The courts in Iran continue to use the threat of the death penalty to crush the ongoing protests in the country, according to the Center for Human Rights in Iran (CHRI).
The Human Rights watchdog reported as of 15 December that at least 11 protesters were facing execution under the Islamic Republic, with 24 others facing charges that could lead to the death penalty. By the 28 December, another international organisation, Iran Human Rights had said the number facing execution is likely to far exceed 100.
The courts are “threatening people with death to instil fear in protesters and crush the country’s freedom movement,” Hadi Ghaemi, executive director of the CHRI said.
“Young men in their 20s are being hanged after show trials, and more are being sentenced each day,” Ghaemi added.
CHRI research showed that individuals on death row were convicted in “sham trials” in which they were denied due process, including a lawyer of their choice.

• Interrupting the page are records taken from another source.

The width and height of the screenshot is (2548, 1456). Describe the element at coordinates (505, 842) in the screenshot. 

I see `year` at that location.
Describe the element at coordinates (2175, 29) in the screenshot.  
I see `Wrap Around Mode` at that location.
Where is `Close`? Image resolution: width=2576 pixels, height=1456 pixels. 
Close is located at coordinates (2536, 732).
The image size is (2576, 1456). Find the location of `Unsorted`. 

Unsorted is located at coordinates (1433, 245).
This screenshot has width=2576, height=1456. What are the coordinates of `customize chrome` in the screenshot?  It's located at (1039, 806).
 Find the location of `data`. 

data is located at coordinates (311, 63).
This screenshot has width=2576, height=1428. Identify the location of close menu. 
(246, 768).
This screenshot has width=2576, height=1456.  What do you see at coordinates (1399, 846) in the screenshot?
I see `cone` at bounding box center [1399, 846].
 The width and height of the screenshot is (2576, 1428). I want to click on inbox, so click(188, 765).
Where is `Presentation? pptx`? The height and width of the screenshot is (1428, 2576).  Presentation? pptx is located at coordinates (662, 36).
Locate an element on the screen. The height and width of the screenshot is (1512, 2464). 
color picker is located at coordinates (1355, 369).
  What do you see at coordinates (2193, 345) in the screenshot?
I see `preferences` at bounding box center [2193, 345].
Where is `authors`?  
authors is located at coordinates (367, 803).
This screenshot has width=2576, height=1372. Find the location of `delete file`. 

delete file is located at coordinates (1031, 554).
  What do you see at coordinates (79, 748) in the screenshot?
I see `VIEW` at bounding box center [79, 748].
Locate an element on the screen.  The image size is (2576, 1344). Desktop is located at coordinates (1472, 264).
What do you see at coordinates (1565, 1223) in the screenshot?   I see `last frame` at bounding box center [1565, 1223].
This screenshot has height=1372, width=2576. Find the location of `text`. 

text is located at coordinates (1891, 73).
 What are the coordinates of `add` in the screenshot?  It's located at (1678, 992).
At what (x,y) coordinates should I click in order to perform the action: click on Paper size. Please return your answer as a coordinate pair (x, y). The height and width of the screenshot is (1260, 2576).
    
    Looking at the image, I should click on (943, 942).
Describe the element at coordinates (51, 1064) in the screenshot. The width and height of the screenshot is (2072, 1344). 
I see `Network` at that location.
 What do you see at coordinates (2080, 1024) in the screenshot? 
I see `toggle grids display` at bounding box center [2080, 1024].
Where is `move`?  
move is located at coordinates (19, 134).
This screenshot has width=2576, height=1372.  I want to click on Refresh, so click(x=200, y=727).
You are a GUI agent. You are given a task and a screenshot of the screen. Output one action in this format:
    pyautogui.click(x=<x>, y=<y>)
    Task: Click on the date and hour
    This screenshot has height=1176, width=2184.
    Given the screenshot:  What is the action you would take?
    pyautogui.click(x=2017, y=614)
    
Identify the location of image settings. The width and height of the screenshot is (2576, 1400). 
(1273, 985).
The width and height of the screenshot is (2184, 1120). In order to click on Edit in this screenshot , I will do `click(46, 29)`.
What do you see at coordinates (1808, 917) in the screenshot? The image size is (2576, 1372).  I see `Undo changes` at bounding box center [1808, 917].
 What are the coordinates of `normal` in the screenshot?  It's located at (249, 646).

The CHRI report outlined the situation of other protesters that could face the death penalty.
An arrested 25-year-old protester in Shiraz has been told that he will be executed. The student, Mohammad Ahmadvand Shahvandi, has been charged with “forming a group with the intention to overthrow the state”. Shahvandi reportedly had set up a WhatsApp group to discuss the current issues in the country.
Shahvandi’s brother has also been detained “because he objected to his brother’s arrest” according to the source.
Parham Parvari, a 26-year-old national swimming champion from Saqqez, was arrested by state security agents in early November and is currently being held in Evin Prison. Parvari was tried on 9 November and charged with Moharebeh (enmity against God) before he had access to a lawyer.
An Iranian footballer, Nasr Azadani, also reportedly faces the death penalty for participating in the nationwide protests.
According to information obtained by Iran Human Rights, at least 476 people have been killed by security forces in the nationwide protests so far, but the death toll is an absolute minimum and does not include executions or those who have died in suspicious circumstances shortly after release. The Islamic Republic is intentionally creating confusion in protester cases by sharing contradicting statements, particularly in death penalty cases, the IHR report added.
“The international community must act with the utmost urgency,” the director of the Center for Human Rights in Iran said, and added, “Governments around the world need to communicate to the Iranian authorities that they must immediately end the use of the death penalty as a tool of political repression.”
On 3 January, a senior officer of the Islamic Revolutionary Guards Corps (IRGC), Qassem Fethallahi, was shot four times and killed outside his house, according to Iran’s Tasnim news site. No group has claimed responsibility for the shooting. The IRGC has had a prominent role supressing the protests.